_Entries shown_:
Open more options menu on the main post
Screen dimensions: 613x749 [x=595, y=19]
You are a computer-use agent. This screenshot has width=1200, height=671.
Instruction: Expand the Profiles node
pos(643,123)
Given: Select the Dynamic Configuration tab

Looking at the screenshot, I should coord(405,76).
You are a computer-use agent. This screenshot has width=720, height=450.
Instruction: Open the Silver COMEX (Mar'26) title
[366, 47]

==

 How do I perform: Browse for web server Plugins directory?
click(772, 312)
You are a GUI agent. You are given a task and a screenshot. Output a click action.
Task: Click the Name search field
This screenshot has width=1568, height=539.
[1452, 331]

_How to complete this task_: Among the records, find the lines that contain "agent" and copy each of them.

_Result for this exercise_:
You are a computer-use agent. This screenshot has width=1200, height=671.
You are a computer-use agent. This screenshot has width=720, height=450.
You are a GUI agent. You are given a task and a screenshot. Output a click action.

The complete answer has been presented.